Insurance Premiums Climb 9.7% For Calpers in Calendar 2000

MORE VALIDATION that healthcare premiums will trend upwards at near double-digit rates came from California this week.

The California Public Employees’ Retirement System (Calpers) announced it will pay average rate increases of 9.7% to HMOs starting in 2000. This is significant because Calpers is considered one of the shrewdest buyers of healthcare in the nation.

The 9.7% increase for 2000 comes after average rate increases of 2.7% and 5.1% in 1997 and 1998, respectively. It is considered a sign that HMOs in other parts of the country will have better success in negotiating aggressive premium increases from employers.

Competition For Business

Will these aggressive premium increases help boost laboratory reimbursement? Probably not, for several reasons.

First, in most markets there are still laboratories willing to bid at low prices to acquire new business. This gives HMOs the ability to play one lab provider against another during contract renewals.

Second, many HMOs are financially-strapped. Large increases to premiums are necessary to offset significant losses suffered by these insurers during recent years.

For example, Kaiser Permanente negotiated an 11.7% rate increase with Calpers for the year 2000. Kaiser insures about 40% of Calpers’ beneficiaries and posted sizeable losses during the past two years. Kaiser extracted a 10.8% rate increase from Calpers for 1999 and is now one of Calpers’ higher-cost HMOs.

Modest Rate Increase

Those laboratories dealing with PacifiCare will be interested to know that PacifiCare’s rate increase to Calpers was only 6%, the third lowest among Calpers’ HMOs. PacifiCare also agreed to extend a long-term contract with Calpers by three years.

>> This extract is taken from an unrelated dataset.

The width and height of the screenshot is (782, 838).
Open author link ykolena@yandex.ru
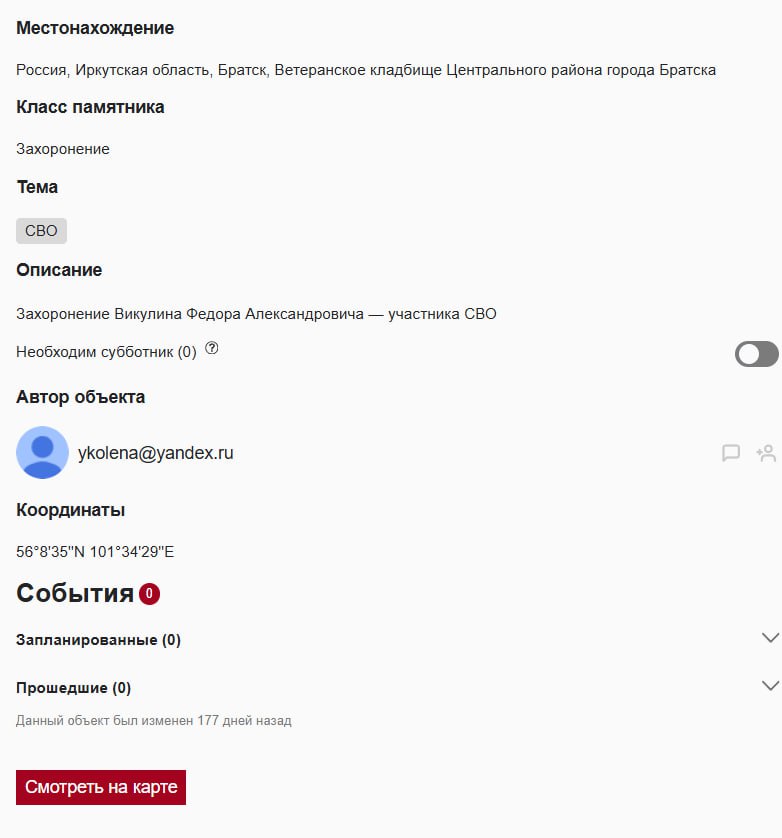(156, 453)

This is evidence that PacifiCare’s business plan may be relatively more successful than those of competing HMOs. If true, it means that PacifiCare could be evolving into a tougher competitor. Unburdened by the financial problems of other HMOs, it is free to concentrate on expanding its presence in many markets.

Because of the size and clout of Calpers, its announcement of premium rate increases for 2000 will set the tone in a number of other markets. With inflation still running about 2% per year, premium increases approaching 10% mean that HMOs will probably be criticized for their failure to control healthcare costs.

This improves the opportunity for clinical laboratories and pathology practices to increase their value to HMOs by demonstrating how lab services improve healthcare outcomes while reducing the cost of patient care.